Terraces and shops open, curfew gone: cabinet sees ‘bright spots’

Just after the peak of the third wave, the cabinet is letting go of the reins: next week the curfew will expire and terraces and shops will open again, sources in The Hague report.

The relaxations from 28 April are accompanied by conditions: terraces will first be allowed to open limited, with a closing time of, for example, 6 p.m. or a ban on alcohol from a certain time. A maximum of two guests outside the household are also allowed per table, says an insider. Shops will soon be allowed to receive one customer per 25 square meters, according to a scenario, but today all the finishing touches are being made.

Although the contamination figures are still relatively high, various signals are still green, the cabinet said yesterday. In the Catshuis, ministers were presented with ‘bright spots’ on Sunday, said Minister Tamara van Ark (Medical Care, VVD): ,, The hospitals are still very busy, but we are seeing a decrease in the daily number of people who end up in the hospital. . ”

Yesterday, the RIVM identified more than 7,000 new infections, and hospitals now have 2,544 corona patients, 66 more than Sunday. Of these, 813 are in the ICU (5 more than the day before).

Bed coordinator Ernst Kuipers also sees growth leveling off. “We have a deviation in the number of new admissions per day,” said Kuipers (Erasmus MC, National Network Acute Care). “It seems that we have passed the peak in terms of the number of new admissions. In this phase, the time has come to consider how you can gradually relax certain measures.


The cabinet will not be able to say this twice, it seems, after weeks of alternating a half-empty glass with a half-full glass. Two weeks ago it was leaked that a first major relaxation was possible on 21 April, last Tuesday Prime Minister Mark Rutte and Minister Hugo de Jonge (Public Health) had to report that it was not possible. They were also still gloomy last Friday, but new forecasts from the RIVM now still offer room for ‘pink glasses’: “The models are moving in the right direction,” reports a member of the OMT, the Outbreak Management Team.

Yesterday, the mayor of Breda ended Radio 538’s grand and controversial Fieldlab experiment with 10,000 visitors. After fierce resistance from healthcare personnel, among others, there will be no permit for the test party.

The fact is that after weeks of debating, the cabinet now sees room for a serious relaxation step. From next week, terraces and shops can open more, the curfew will expire and people may again receive two instead of one visitor at home, sources report.

Minister Hugo de Jonge (Public Health, CDA) did not want to anticipate it yesterday, there is another press conference tonight: “It was too early to take that step last week, but we are looking from week to week. You have to look at the figures for the past week in combination with the forecasts for the coming week, which we only received last Sunday. ” Minister Ferd Grapperhaus (Justice and Security, CDA) said: “I do not want to say that we have seen the light, but we went out with a good spirit at the Catshuis.”

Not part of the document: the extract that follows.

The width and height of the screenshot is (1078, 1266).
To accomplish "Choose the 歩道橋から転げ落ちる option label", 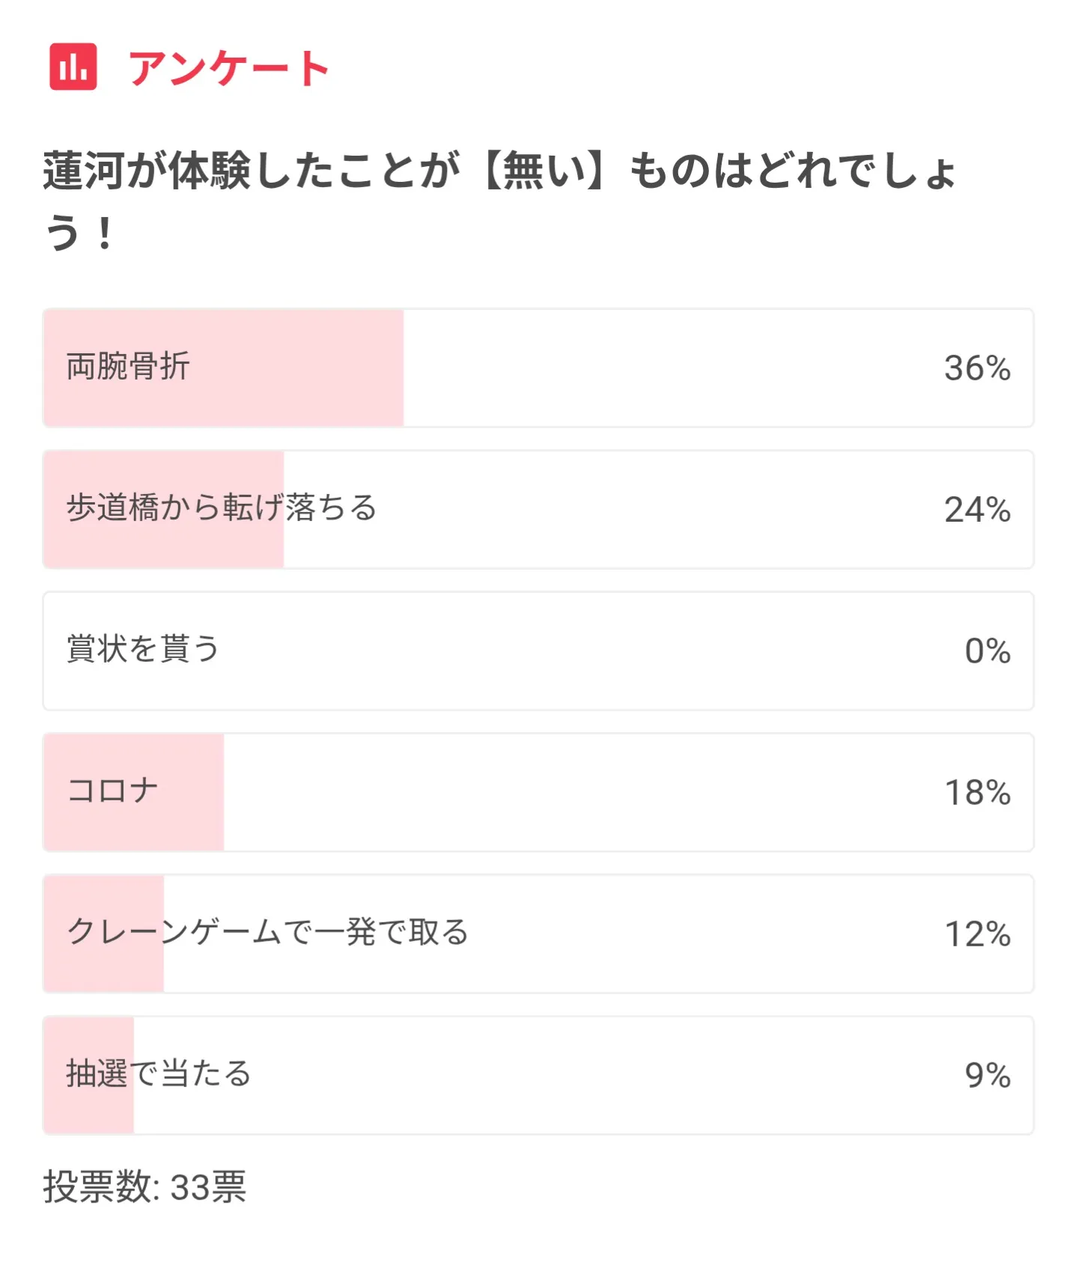I will 222,508.
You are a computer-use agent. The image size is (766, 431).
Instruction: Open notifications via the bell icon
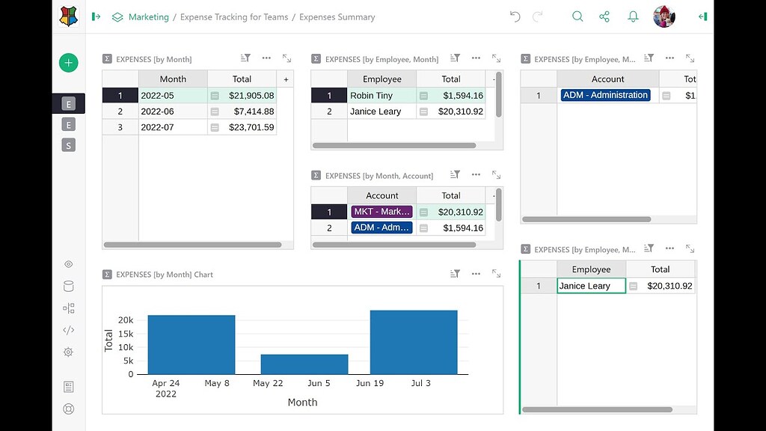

Within the OMT too, more optimistic texts sound, although the experts are more careful about the moment when everything becomes possible: “The leveling off, the plateau, can be seen. You can always wait longer to be sure, but that is up to politicians. ” Another insider says: “The models are moving in the right direction. You can only doubt whether April 28 is already the time, or whether that is better a week later. ”


Those involved assume that the rebound will be less severe if the numbers of infections and hospital admissions increase again after easing. With hundreds of thousands of vaccinations a week, more and more people who have had the virus and a seasonal effect, a ‘fourth wave’ will be lower than the previous three booms, experts expect.

Last week, Rutte and De Jonge launched an ‘opening plan’, in which the Netherlands must achieve a ‘normal summer’ via six steps with relaxation. Step one is the easing of April 28. If that still has to be done today, it would lead to great disappointment.